A comedic genius with a deceptively calm delivery, he was the ultimate utility player whose characters became the unforgettable backbone of classic 'Saturday Night Live' sketches.
Phil Hartman's comedy was built on a foundation of solid, unshakeable normalcy. Before fame, he used his graphic design skills to create album covers for bands like Poco and America, a craftsmans's eye he brought to comedy. At the Groundlings theatre, his talent for creating fully-realized characters shone, most notably when he helped Paul Reubens refine the manic Pee-wee Herman, co-writing the cult film 'Pee-wee's Big Adventure.' This led to 'Saturday Night Live,' where his eight-season tenure made him the show's 'glue.' Hartman never broke; he was the straight man who made the absurd around him believable, from the sleazy lawyer Unfrozen Caveman to the import/export expert Eugene Talmadge. His voice then animated a generation as smarmy characters like Troy McClure on 'The Simpsons.' Hartman's everyman presence was his superpower, allowing him to disappear into roles that have outlasted his tragic, untimely death.
1946–1964
The largest generation in history at the time. Shaped by postwar prosperity, the Vietnam War, the sexual revolution, and Watergate. They questioned every institution their parents built — then ran them.
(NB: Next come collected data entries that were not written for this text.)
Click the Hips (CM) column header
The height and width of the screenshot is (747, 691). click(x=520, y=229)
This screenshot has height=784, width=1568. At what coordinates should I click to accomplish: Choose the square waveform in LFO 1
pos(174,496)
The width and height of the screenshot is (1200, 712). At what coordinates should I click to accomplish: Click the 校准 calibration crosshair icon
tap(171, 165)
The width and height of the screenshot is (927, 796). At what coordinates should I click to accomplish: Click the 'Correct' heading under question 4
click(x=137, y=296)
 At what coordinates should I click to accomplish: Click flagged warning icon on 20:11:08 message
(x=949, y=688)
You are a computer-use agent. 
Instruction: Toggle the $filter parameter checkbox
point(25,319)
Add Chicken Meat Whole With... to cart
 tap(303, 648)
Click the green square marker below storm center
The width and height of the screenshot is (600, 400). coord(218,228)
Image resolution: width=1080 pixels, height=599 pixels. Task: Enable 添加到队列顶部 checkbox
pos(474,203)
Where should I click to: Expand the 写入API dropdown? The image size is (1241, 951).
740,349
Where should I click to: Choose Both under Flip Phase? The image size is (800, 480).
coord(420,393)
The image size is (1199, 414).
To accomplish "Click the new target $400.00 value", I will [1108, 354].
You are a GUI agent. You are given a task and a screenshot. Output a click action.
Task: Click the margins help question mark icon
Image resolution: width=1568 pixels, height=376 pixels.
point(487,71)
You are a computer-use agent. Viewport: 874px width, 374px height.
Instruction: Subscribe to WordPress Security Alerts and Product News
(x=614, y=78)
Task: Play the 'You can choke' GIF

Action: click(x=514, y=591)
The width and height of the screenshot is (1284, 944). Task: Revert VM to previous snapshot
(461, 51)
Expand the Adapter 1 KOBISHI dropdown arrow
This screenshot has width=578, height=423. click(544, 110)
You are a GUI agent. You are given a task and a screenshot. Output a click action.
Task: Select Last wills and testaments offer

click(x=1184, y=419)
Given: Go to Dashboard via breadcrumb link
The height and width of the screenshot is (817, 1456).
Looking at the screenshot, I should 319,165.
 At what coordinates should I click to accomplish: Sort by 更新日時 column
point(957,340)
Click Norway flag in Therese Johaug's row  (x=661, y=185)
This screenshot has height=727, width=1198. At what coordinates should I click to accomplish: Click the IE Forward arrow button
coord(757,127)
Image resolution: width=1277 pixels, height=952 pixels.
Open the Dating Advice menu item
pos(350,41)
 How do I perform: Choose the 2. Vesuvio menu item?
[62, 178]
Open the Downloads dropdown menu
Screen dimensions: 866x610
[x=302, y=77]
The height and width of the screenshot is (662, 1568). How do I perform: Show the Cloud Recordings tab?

Phil was born in 1948, placing them squarely in the Baby Boomers. The events that shaped this generation — postwar prosperity, civil rights, Vietnam, and the counterculture — shaped the world they entered and the choices available to them.
The biggest hits of 1948
#1 Movie
The Red Shoes
Best Picture
Hamlet
#1 TV Show
Texaco Star Theatre
The world at every milestone
Israel declares independence; Berlin Blockade begins
DNA structure discovered by Watson and Crick
Yuri Gagarin becomes the first human in space
Civil Rights Act signed; Beatles arrive in America
Star Trek premieres on television
Apollo 11: humans walk on the Moon; Woodstock festival
First test-tube baby born
Pan Am Flight 103 bombed over Lockerbie
Google founded; Clinton impeachment
He designed the iconic album cover for the band America's 1975 album 'Hearts.'
His first major television acting role was as Captain Carl on 'Pee-wee's Playhouse,' a character he helped develop at The Groundlings.
He was the voice of the 'I'm from Hollywood' announcer in the 'Bill & Ted's Excellent Adventure' film.
He was posthumously awarded a star on the Hollywood Walk of Fame in 2014.
“I was the guy who could do anything they needed. I was the utility infielder.”